→ **Quoted passage**

+---+

From: Ben Bacarisse on
Darren <anon5874(a)yahoo.com> writes:

> Hi, I am new to this algorithm, and I read that the algorithm is
> correct – i.e. will always produce the optimal minimum spanning tree.
>
> As an experiment I tried the algorithm on a weighted graph, and got
> two different results. Can somebody help me work out where I went
> wrong?
>
> Graph has labeled vertices A=(0,0), B=(10, 1), C=(20, -2), D=(30,0)

Do you mean these are the geometric positions with weights equal to the
Euclidean distances between nodes? If so, you get this (approximate)
set of weights:

A B C D
A 0 10.05 20.1 30
B 10.05 0 10.44 20.02
C 20.1 10.44 0 10.19
D 30 20.02 10.19 0

> Now, if I start from C, I get C->D->B->A

I don't. The stages I get are:

V' = {C} E' = {}
V' = {C, D} E' = {(C, D)}
V' = {C, D, B} E' = {(C, D), (C, B)}
V' = {C, D, B, A} E' = {(C, D), (C, B), (B, A)}

> But if I start from B, I get B->A->C->D.

+---+

→ **Raw data**

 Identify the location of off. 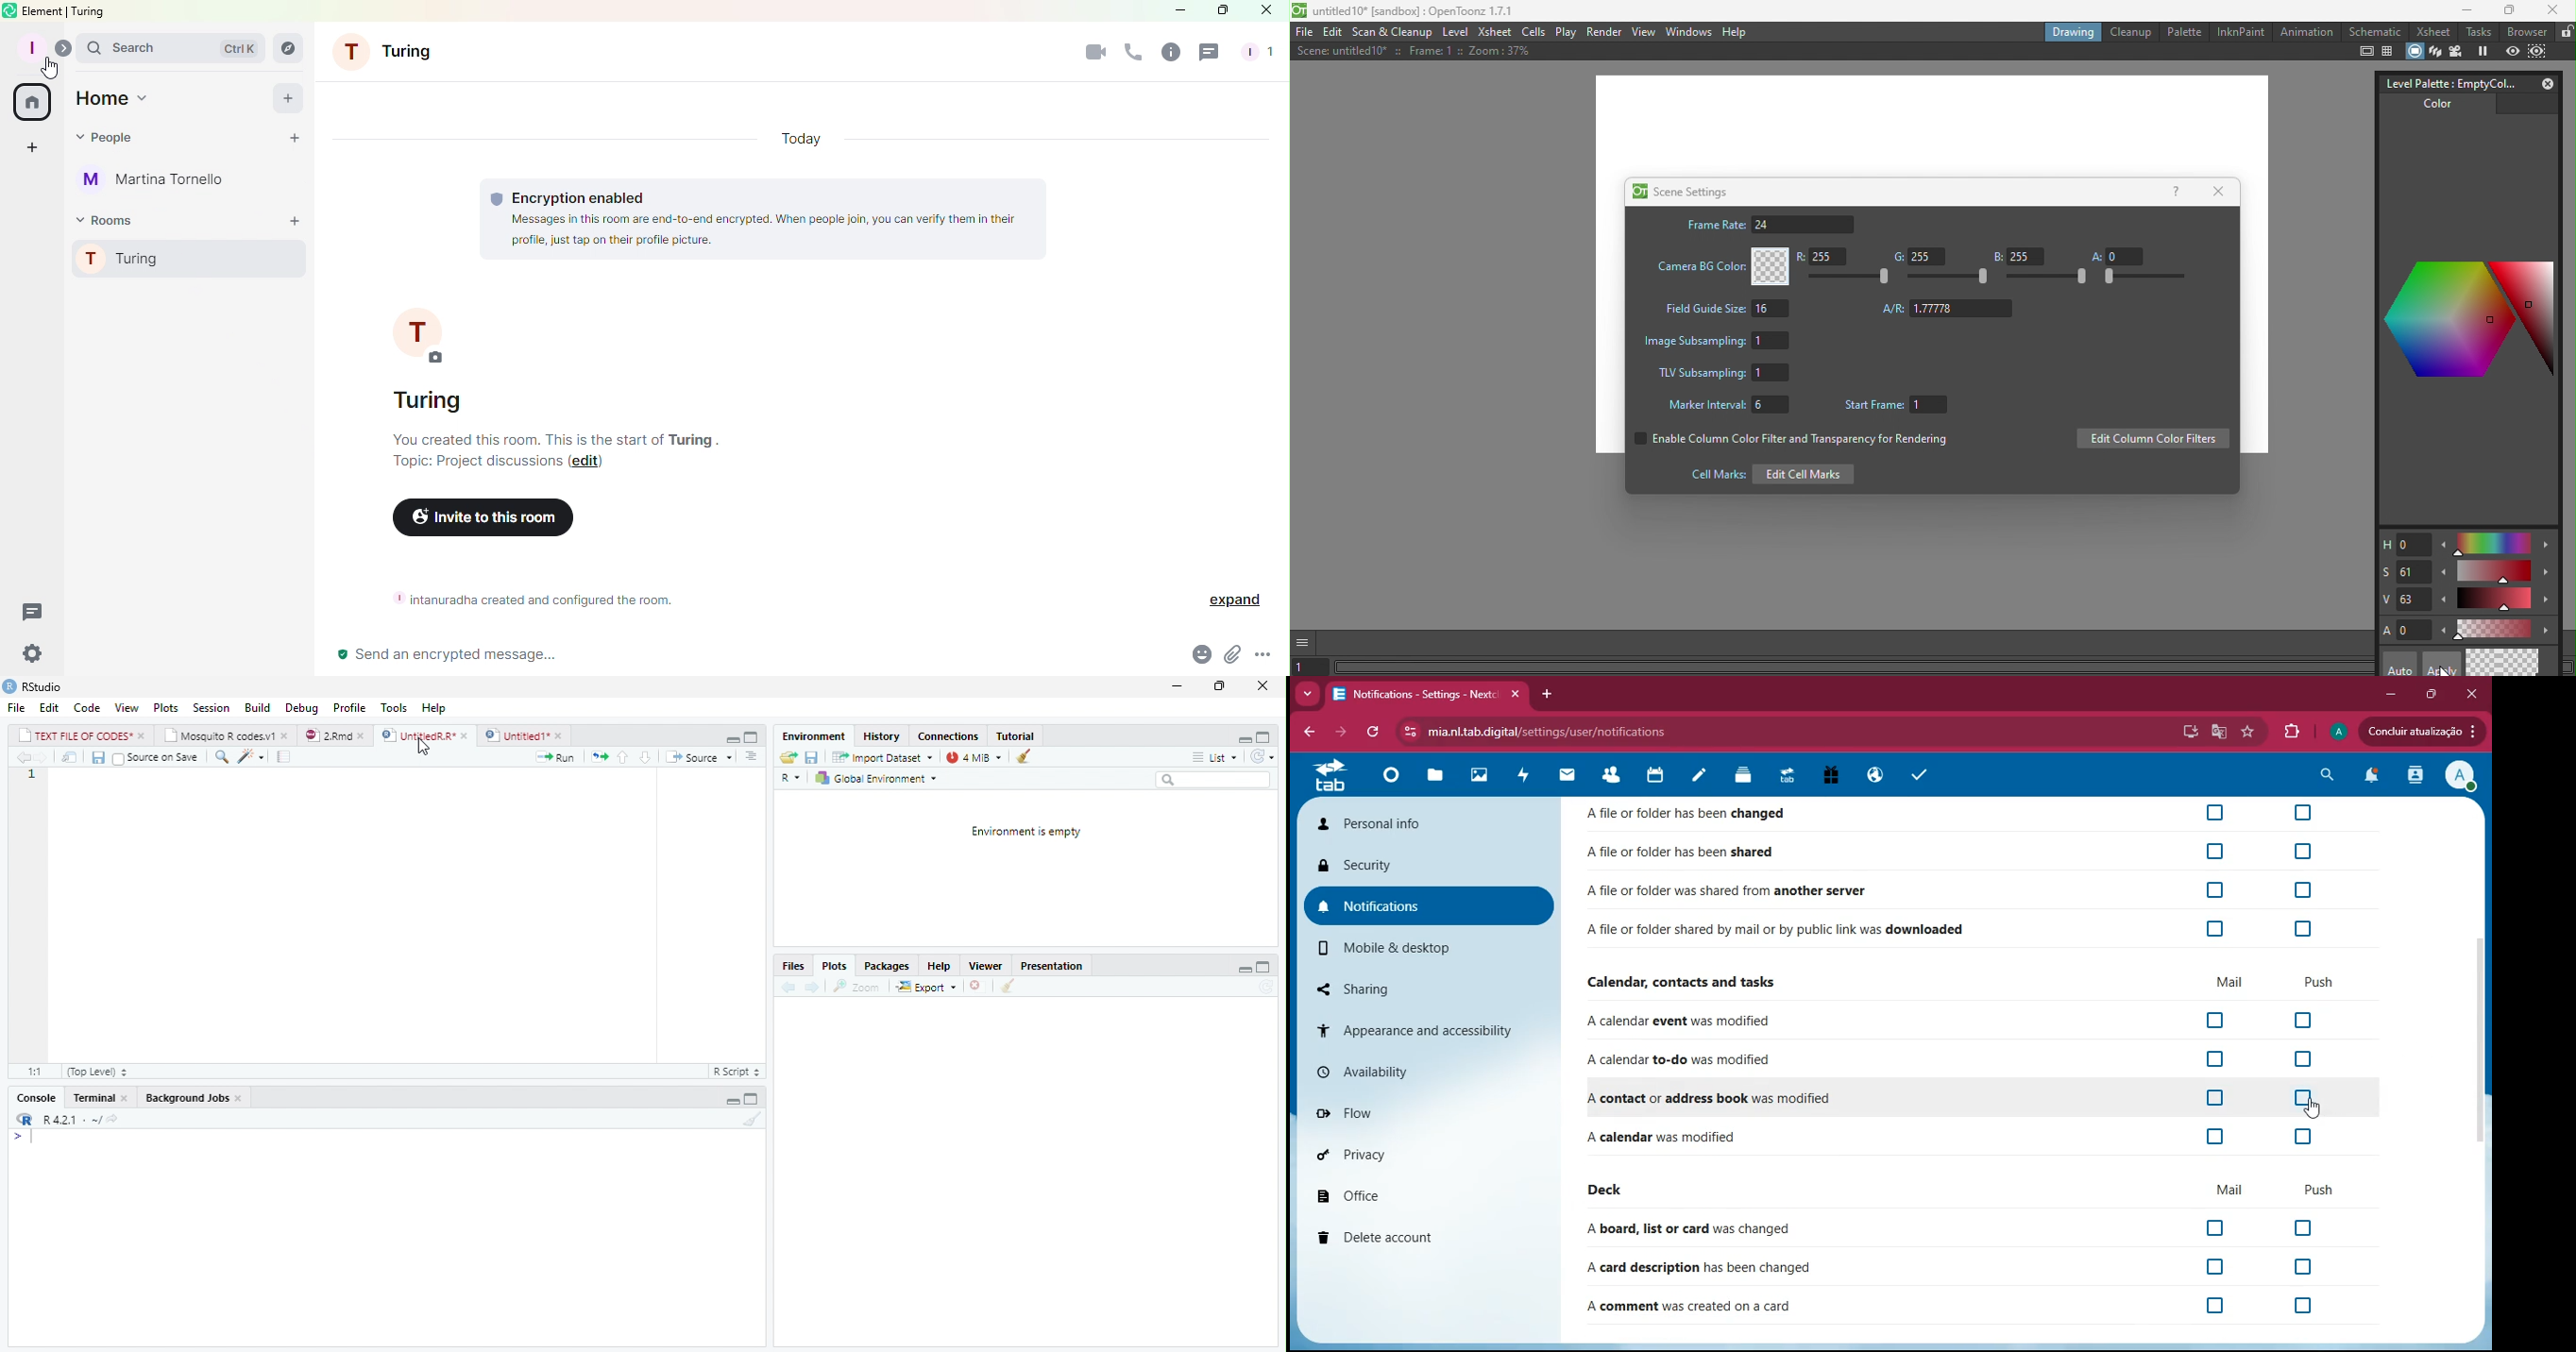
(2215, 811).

+---+

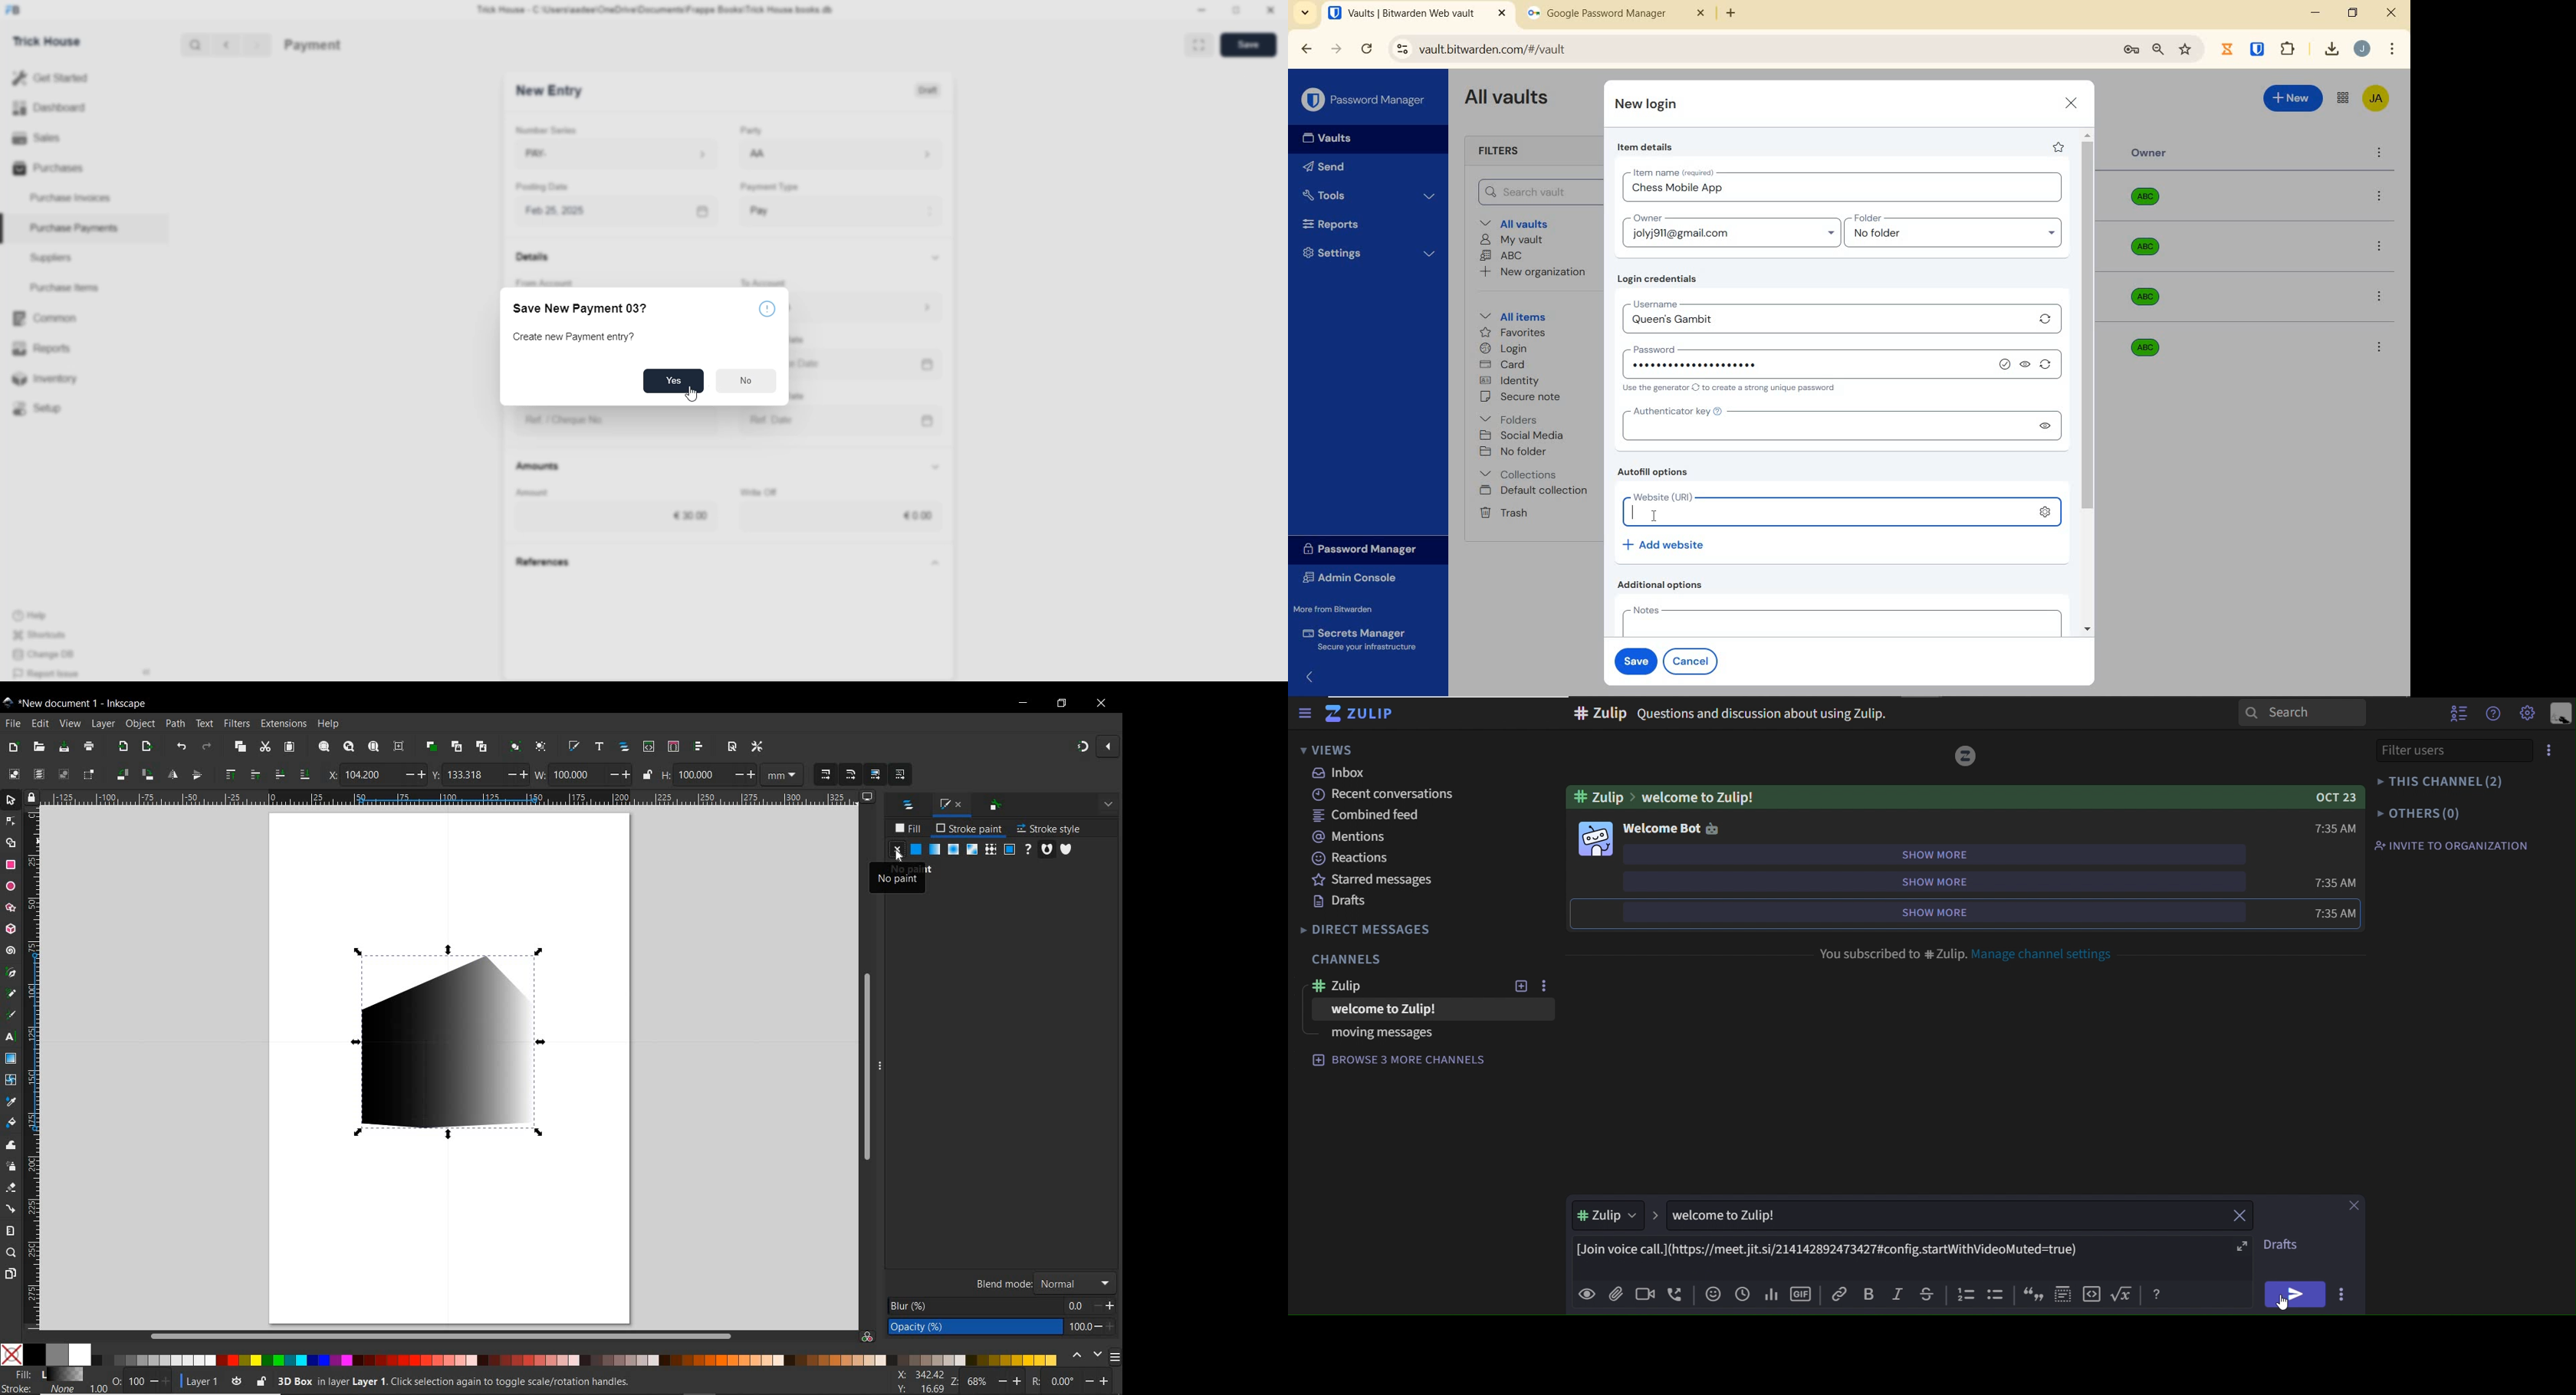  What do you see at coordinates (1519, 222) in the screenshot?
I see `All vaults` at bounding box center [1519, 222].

+---+

→ **Work to complete**
(1) Rewrite the spanning tree post starting with "From: Ben Bacarisse" and going on through "get this (approximate)", putting "straight-line distances" in place of "Euclidean distances".
(2) Continue the spanning tree post from its last line.

→ **Expected results**
(1)
From: Ben Bacarisse on
Darren <anon5874(a)yahoo.com> writes:

> Hi, I am new to this algorithm, and I read that the algorithm is
> correct – i.e. will always produce the optimal minimum spanning tree.
>
> As an experiment I tried the algorithm on a weighted graph, and got
> two different results. Can somebody help me work out where I went
> wrong?
>
> Graph has labeled vertices A=(0,0), B=(10, 1), C=(20, -2), D=(30,0)

Do you mean these are the geometric positions with weights equal to the
straight-line distances between nodes? If so, you get this (approximate)

(2)
No, I get:

V' = {B} E' = {}
V' = {B, A} E' = {(B, A)}
V' = {B, A, C} E' = {(B, A), (B, C)}
V' = {B, A, C, D} E' = {(B, A), (B, C), (C, D)}

> These are two different trees?

The two I get are the same. I can't tell what you are doing wrong.

> Guess they would be equivalent if you closed the loop:
> C->D->B->A->C
> B->A->C->D->B
> In which case, I think the usual proofs of correctness would be
> correct.

Then they would not be trees! A tree has no loops.

--
Ben.